2. Description of the Related Art Currently, as a corrosion protection measure for buried pipes, galvanic protection is applied together with the formation of coating, which is very effective for the maintenance of conduits. In cathodic protection, as an important index for judging the anticorrosion effect, the anticorrosion potential, which is the potential between the soil around the buried pipe and the buried pipe, has a predetermined value (E ≦ −8).
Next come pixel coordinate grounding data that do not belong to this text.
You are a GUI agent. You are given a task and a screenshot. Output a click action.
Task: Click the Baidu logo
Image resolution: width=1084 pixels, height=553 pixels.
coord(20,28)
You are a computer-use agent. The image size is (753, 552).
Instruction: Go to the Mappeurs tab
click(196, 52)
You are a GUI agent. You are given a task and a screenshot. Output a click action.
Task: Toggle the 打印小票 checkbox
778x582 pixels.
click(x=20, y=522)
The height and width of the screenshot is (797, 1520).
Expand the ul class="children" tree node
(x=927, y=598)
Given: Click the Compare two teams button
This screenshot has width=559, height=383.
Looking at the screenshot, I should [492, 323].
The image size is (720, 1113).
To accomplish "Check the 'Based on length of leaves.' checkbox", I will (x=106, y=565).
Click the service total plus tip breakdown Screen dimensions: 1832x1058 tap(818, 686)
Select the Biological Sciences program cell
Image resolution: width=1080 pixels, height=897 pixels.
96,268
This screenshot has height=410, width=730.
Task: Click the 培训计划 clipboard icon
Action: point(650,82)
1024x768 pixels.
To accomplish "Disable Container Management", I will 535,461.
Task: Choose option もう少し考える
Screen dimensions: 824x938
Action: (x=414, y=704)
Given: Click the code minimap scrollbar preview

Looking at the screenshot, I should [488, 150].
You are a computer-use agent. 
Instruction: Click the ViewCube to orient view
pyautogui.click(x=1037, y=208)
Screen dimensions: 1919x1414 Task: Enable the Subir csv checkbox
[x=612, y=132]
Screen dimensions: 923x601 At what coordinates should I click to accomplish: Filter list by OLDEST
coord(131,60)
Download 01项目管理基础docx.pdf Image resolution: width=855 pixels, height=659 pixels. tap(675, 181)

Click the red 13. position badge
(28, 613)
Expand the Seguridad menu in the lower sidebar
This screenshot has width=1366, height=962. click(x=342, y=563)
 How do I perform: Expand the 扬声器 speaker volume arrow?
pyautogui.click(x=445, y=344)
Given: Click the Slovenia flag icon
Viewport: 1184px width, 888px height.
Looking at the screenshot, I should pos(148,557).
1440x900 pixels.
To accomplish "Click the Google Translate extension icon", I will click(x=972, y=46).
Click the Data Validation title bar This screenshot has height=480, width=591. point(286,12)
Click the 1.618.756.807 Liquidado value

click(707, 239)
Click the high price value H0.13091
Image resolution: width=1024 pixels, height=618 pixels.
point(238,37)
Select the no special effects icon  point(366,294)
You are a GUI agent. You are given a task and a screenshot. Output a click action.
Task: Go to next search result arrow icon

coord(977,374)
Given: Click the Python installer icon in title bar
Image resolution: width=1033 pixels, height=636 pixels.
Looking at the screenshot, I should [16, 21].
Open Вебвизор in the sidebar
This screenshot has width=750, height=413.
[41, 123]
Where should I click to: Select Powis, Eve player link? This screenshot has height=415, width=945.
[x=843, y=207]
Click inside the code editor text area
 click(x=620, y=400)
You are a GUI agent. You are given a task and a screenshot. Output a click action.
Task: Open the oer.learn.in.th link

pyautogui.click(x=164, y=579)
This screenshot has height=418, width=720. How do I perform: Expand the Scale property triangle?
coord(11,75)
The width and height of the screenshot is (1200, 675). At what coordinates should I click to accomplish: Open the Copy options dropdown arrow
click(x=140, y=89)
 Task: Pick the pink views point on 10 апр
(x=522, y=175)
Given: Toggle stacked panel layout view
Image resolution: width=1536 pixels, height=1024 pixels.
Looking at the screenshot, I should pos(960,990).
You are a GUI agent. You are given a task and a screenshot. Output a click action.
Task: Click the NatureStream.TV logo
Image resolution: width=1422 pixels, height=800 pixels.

Whether or not it is within the range of 50 mV _vs. Cu / CuSO ₄ ) is the criterion. In measuring or estimating such an anticorrosion potential, a collation electrode 6 is provided on the soil surface 50, and a cable having the other end connected to the buried pipe 1 is provided so that a DC potential difference (apparent anticorrosion potential) between the two is provided. ), The measured value is compared with the above value to make the determination. When such a method is adopted, IR loss due to soil resistance and anticorrosion current is present when measuring the apparent anticorrosion potential. Therefore, the apparent anticorrosion potential (measured potential) is measured lower than the true anticorrosion potential (potential between the soil in the vicinity of the buried pipe and the buried pipe), which is unsafe as if it had a sufficient anticorrosion effect. A side evaluation takes place. Therefore, for the purpose of removing this anticorrosion current component, the external power supply, which is a direct current power source, is temporarily turned off (corrosion protection current is zero, that is, IR loss is zero), and the potential change is taken on the graph to obtain the instant immediately after the OFF operation. The true anti-corrosion potential is estimated from the potential shown in.

[0003]

However, this method requires an operation or device for temporarily turning off the external power source, and when a large number of external power sources are installed on one corrosion protection line, It is necessary to turn off all of them simultaneously (on the ms order), which is difficult to implement.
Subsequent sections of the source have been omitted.